Mais voilà, l’après-guerre est à la modernité. Il s’agit de révolutionner une agriculture aux structures anthropologiques et aux techniques trop anciennes, afin que la France mange à nouveau à a sa faim et, par-dessus le marché, qu’elle puisse enfin exporter. Alors, on oublie le fumier qui avait pourtant manqué. « Il est dévalorisé socialement, ne serait-ce que parce qu’il nécessite beaucoup de main-d’œuvre. » Le tas dans la cour marquait la richesse, il était devenu un peu plouc, contrairement au sac d’engrais, au DDT et au tracteur.

« Dès la fin des années 1940, des chercheurs ont alerté sur le risque de ce changement. Le pourtant chimiste défenseur des fertilisants Stéphane Hénin écrit par exemple que « le succès remporté par l’utilisation des engrais semble avoir pour conséquence une diminution de l’intérêt que l’on portait à l’étude du sol lui-même, » tandis que Birre écrivitt que « notre savoir veut rester un savoir paysan, mais appuyé sur une science authentique, respectueuse des lois de la vie, dégagée de tout esprit de domination. Dédaignant l’art de mieux tuer, tant prisé de nos jours, cette science-là s’oriente résolument vers l’art de mieux servir la vie, en améliorant le terrain, qu’il soit sol, végétal, animal ou homme. » Aujourd’hui, on entend à nouveau un même discours.

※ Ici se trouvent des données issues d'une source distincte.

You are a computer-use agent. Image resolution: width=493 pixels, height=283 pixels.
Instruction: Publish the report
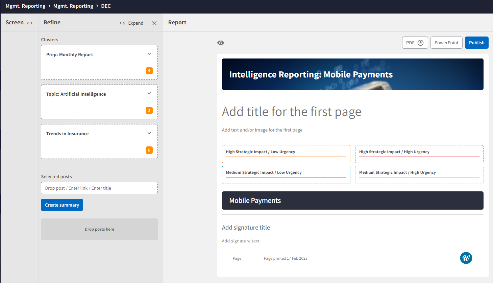(476, 42)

On entend aussi une même chanson sur le lien entre qualité de l’alimentation, qualité de la flore intestinale et qualité de celle du sol. Un bon solo fait de la bonne bouffe et ne rend pas malade… ce fut le credo de feu l’association française pour une alimentation normale (AFRAN) qui œuvre durant les années 1950 et 1960 pour la promotion des sols vivants. Le sol résistait encore à la charrue grâce à des médecins. Ces défenseurs de l’humus mirent en pratique leurs recommandations dans des fermes modèles et des pratiques nouvelles comme le compostage des ordures ménagères.

Le mouvement bio continua le combat, tandis que durant les années 1970 et 1980 les organismes de recherche regardaient ailleurs. Ils se sont réveillés il y a une petite vingtaine d’années, légitimant cette agroécologie qui n’avait jamais cessé d’exister. Céline Pessis nous prouve que les sols ont toujours été vivants.